Department of Neurology, National Taiwan University Hospital, Taipei, Taiwan.
Chang Gung Memorial Foundation-Linkou, Taiwan.
J Formos Med Assoc. 2021 Jan;120(1 Pt 2):542-550. doi: 10.1016/j.jfma.2020.07.002. Epub 2020 Jul 12.
BACKGROUND/PURPOSE: Multiple sclerosis is classified as a rare disease in Taiwan. This study evaluated the safety and effectiveness of fingolimod in patients with relapsing-remitting multiple sclerosis (RRMS) from routine clinical practice in Taiwan.
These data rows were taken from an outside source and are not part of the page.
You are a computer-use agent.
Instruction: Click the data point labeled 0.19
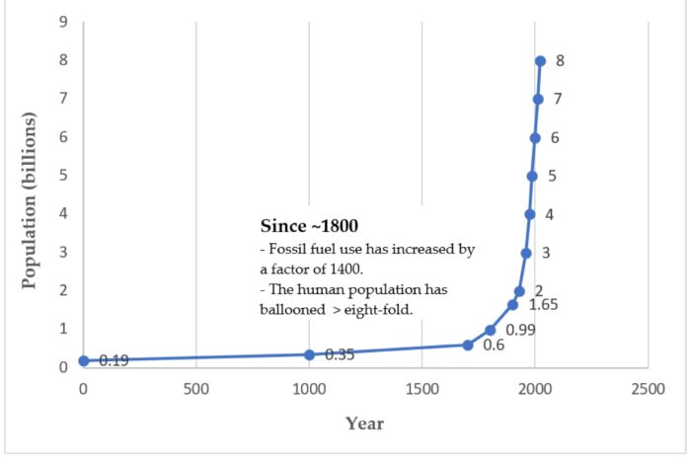(84, 361)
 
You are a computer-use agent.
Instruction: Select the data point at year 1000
(309, 354)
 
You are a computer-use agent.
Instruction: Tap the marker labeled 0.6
(468, 345)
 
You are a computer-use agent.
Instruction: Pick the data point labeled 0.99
(491, 330)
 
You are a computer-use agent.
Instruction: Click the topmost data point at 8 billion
(540, 61)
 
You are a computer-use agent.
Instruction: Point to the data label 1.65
(544, 304)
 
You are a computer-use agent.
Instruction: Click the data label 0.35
(341, 354)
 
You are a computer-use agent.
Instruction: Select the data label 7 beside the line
(558, 99)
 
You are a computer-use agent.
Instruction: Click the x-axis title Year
(364, 424)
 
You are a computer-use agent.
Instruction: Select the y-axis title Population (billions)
(29, 200)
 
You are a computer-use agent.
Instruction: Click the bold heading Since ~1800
(302, 225)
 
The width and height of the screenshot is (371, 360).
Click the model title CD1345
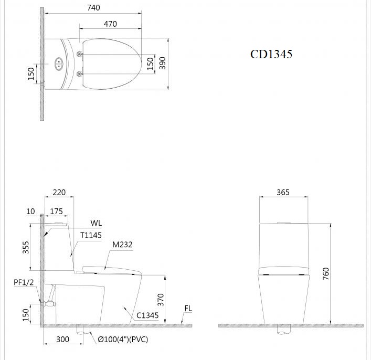(x=271, y=54)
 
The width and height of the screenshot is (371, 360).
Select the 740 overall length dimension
(x=93, y=7)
In this retrospective, multicentre, observational study, we collected clinical data of patients treated with fingolimod 0.5 mg/day in routine clinical practice between September 2012 and December 2015. Primary outcome was the overall safety of fingolimod; secondary outcome was the annualized relapse rate (ARR).
Overall, 62/69 (86.1%) patients were on fingolimod by the end of data collection period. Mean age (±standard deviation [SD]) at inclusion was 37.7 ± 10.10 years; mean duration of MS was 5.4 ± 4.52 years and mean duration of fingolimod exposure was 135.8 patient-years. The most common adverse events (AEs) were bradycardia (21.7%; first-dose related), upper respiratory tract infection, dizziness, and hypoaesthesia (numbness) (11.6% each), followed by urinary tract infection and back pain (7.2% each). Seven patients had liver enzyme-related AEs. Eight patients had absolute lymphocyte counts <0.2 × 10/uL over the study period. One patient developed second degree AV block after first-dosing. Serious AEs were observed in 11 patients (15.9%; mild-to-moderate). No newly developed macular oedema was detected. The ARR was 0.3 ± 0.74 in fingolimod-treated patients and 66.7% of patients were relapse-free. The mean (SD) change from baseline in expanded disability status scale score was -0.30 ± 1.353.
Fingolimod 0.5 mg/day treatment with an average of 2 years of exposure was associated with a manageable safety profile, and maintained/improved effectiveness in RRMS patients from Taiwan.
背景/目的:多发性硬化症在台湾被归类为罕见疾病。本研究评估了在台湾常规临床实践中使用 fingolimod 治疗复发缓解型多发性硬化症(RRMS)患者的安全性和有效性。
在这项回顾性、多中心、观察性研究中,我们收集了 2012 年 9 月至 2015 年 12 月期间接受 fingolimod 0.5mg/天治疗的患者的临床数据。主要结局是 fingolimod 的总体安全性;次要结局是年化复发率(ARR)。
总体而言,在数据收集结束时,69 例患者中有 62 例(86.1%)正在接受 fingolimod 治疗。纳入时的平均年龄(±标准差[SD])为 37.7±10.10 岁;多发性硬化症的平均病程为 5.4±4.52 年,fingolimod 暴露的平均时间为 135.8 患者年。最常见的不良事件(AE)是心动过缓(21.7%;与首剂量相关)、上呼吸道感染、头晕和感觉迟钝(麻木)(各 11.6%),其次是尿路感染和背痛(各 7.2%)。7 例患者出现肝酶相关 AE。研究期间,有 8 例患者的绝对淋巴细胞计数<0.2×10/uL。1 例患者在首次给药后出现 II 度房室传导阻滞。11 例患者(15.9%;轻度至中度)发生严重 AE。未发现新的黄斑水肿。fingolimod 治疗组的 ARR 为 0.3±0.74,66.7%的患者无复发。扩展残疾状况量表评分从基线的平均(SD)变化为-0.30±1.353。
在台湾, fingolimod 0.5mg/天的治疗,平均暴露时间为 2 年,与可管理的安全性相关,并维持/改善 RRMS 患者的疗效。